Ungefähr eine Stunde später durfte er eigenständig über die asphaltierte Landebahn voller Ölflecken gehen und in dem Hubschrauber Platz nehmen.
Das monotone Meer huscht schnell wie das Band einer Autobahn unter ihnen vorbei. Der Himmel darüber wirkt unbeweglich, bewölkt und feucht weiß. Sie fliegen mit großer Geschwindigkeit in etwa fünfzig Metern Höhe. Der Pilot ist über Funk mit jemandem verbunden, aber Axel Riessen kann nicht verstehen, was er sagt.
Er döst eine Weile und weiß nicht, wie lange er in dem Hubschrauber unterwegs gewesen ist, als er auf der gekräuselten See eine grandiose Luxusjacht erblickt, ein riesiges weißes Schiff mit einem hellblauen Swimmingpool und mehreren Sonnendecks, dem sie schnell näher kommen.

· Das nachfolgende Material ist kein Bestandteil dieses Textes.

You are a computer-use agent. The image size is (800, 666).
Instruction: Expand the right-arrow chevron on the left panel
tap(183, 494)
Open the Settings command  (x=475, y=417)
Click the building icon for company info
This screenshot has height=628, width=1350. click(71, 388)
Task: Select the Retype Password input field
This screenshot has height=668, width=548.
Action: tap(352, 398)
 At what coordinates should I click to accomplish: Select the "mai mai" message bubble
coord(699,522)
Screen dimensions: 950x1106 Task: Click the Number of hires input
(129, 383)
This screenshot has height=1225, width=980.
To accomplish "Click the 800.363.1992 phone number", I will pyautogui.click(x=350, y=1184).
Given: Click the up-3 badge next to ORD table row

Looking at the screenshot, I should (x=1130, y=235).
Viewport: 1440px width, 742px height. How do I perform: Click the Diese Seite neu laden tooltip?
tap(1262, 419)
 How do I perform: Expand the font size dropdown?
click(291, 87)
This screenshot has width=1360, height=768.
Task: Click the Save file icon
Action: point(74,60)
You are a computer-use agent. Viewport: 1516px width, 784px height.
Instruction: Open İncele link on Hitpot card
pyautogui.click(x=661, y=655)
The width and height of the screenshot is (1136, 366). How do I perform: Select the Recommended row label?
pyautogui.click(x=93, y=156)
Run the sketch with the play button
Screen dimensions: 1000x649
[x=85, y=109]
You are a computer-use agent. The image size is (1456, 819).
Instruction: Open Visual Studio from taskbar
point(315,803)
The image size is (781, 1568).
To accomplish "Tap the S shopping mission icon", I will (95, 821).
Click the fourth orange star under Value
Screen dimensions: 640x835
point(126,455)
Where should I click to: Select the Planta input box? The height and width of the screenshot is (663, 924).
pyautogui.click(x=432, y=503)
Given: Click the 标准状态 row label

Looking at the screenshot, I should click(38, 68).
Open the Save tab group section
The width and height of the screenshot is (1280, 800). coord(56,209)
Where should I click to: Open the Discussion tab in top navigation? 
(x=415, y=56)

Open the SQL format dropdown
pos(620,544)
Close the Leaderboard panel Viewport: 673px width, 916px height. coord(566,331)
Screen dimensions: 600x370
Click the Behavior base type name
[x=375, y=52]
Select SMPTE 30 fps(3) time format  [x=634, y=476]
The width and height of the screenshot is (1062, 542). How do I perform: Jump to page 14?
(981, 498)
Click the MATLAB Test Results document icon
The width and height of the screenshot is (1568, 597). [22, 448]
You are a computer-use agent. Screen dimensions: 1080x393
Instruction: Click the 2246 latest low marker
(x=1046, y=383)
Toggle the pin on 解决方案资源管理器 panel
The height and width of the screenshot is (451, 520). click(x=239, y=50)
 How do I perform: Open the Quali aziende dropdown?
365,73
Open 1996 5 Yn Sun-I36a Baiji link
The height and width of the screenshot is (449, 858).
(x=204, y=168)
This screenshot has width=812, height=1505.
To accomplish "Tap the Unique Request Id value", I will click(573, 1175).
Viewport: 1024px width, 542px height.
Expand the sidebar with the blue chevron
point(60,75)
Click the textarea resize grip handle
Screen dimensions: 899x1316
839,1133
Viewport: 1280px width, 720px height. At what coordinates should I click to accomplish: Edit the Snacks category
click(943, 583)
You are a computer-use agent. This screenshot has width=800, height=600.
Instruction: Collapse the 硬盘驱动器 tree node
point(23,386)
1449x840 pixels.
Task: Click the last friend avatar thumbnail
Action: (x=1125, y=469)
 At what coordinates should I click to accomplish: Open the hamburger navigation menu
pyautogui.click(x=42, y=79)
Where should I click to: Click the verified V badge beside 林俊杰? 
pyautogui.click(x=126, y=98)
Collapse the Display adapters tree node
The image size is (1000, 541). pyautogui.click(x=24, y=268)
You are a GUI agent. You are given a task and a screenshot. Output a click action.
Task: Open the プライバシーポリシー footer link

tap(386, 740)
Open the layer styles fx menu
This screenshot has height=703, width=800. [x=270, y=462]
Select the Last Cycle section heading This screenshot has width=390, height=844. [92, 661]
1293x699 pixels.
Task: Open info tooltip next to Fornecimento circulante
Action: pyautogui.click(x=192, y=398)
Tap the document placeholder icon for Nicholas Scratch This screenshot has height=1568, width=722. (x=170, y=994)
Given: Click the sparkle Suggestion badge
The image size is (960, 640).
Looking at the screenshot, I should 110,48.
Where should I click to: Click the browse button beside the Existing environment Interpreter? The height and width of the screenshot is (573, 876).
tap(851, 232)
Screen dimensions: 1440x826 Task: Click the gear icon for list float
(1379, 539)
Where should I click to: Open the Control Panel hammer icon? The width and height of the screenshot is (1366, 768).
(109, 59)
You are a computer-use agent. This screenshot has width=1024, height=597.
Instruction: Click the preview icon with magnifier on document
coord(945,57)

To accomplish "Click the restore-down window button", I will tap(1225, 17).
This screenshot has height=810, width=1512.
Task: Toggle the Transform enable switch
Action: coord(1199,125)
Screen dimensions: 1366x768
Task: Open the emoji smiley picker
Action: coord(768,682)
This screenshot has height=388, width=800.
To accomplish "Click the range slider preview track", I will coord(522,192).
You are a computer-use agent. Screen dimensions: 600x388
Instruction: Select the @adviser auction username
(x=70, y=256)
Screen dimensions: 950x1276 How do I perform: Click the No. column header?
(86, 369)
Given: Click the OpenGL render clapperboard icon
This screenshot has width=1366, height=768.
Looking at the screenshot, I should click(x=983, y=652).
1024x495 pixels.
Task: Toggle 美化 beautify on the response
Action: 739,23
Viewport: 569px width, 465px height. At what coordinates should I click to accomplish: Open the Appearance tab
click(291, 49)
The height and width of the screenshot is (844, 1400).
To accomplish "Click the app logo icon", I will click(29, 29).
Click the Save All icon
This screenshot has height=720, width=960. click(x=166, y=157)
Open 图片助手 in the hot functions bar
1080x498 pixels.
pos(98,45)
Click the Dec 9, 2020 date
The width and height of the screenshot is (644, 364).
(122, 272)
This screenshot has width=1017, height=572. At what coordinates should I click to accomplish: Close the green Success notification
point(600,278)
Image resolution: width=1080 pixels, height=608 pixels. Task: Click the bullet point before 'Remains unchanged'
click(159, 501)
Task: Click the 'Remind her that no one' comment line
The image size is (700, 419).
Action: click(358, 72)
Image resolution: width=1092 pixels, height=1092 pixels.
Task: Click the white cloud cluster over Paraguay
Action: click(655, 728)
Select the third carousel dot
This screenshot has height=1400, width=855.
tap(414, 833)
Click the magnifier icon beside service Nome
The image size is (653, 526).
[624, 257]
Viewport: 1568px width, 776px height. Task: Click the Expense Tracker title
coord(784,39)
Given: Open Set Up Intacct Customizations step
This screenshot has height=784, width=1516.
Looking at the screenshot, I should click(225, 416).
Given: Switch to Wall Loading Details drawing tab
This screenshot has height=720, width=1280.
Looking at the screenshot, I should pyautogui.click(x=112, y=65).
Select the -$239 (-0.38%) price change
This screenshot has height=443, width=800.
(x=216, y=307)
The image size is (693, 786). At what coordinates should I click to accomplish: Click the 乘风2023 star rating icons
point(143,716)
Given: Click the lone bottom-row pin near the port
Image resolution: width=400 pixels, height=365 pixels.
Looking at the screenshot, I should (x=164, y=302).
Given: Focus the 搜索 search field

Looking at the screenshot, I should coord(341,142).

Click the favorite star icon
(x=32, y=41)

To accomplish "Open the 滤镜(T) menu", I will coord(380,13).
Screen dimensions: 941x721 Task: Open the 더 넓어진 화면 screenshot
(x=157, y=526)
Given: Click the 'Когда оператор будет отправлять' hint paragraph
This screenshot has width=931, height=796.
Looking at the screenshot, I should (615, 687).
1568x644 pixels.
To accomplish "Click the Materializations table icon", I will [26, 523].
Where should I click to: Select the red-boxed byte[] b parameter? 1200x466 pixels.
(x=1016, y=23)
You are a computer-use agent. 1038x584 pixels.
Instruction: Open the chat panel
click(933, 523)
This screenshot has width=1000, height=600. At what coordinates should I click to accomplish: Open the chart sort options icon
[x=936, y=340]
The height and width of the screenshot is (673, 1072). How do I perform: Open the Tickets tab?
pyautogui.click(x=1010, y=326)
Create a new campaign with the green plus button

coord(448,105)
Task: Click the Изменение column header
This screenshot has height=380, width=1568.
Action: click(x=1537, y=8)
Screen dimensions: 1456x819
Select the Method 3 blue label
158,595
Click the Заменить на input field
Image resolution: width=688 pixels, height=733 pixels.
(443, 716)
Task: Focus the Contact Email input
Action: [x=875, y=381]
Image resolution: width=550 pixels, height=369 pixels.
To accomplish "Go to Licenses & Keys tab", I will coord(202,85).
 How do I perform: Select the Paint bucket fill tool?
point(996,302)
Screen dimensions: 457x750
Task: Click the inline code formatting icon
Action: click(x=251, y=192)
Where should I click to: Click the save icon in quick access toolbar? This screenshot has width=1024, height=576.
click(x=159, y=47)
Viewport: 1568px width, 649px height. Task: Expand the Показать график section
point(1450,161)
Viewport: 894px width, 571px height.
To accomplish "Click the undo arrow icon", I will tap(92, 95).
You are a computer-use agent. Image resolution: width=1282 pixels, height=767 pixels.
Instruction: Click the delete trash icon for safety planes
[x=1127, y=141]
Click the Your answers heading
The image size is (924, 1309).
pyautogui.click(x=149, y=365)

Axel ruft sich in Erinnerung, dass Raphael Guidi ein schwerreicher Mann ist, er lehnt sich vor, um eine bessere Sicht auf die Jacht zu bekommen. Es ist das unglaublichste Seefahrzeug, das er je gesehen hat. Schlank und spitz zulaufend wie eine Flamme, weiß wie Zuckerguss. Das Schiff ist sicher mehr als hundert Meter lang und verfügt zwei Etagen über dem Achterdeck über eine pompöse Kommandobrücke.
Donnernd sinken sie zu den Kreisen, die den Hubschrauberlandeplatz markieren, auf dem Vordeck hinab. Die Rotorblätter sorgen dafür, dass die Kielwellen des Schiffs ihre Richtung ändern, lassen sie flacher werden und peitschen sie fort.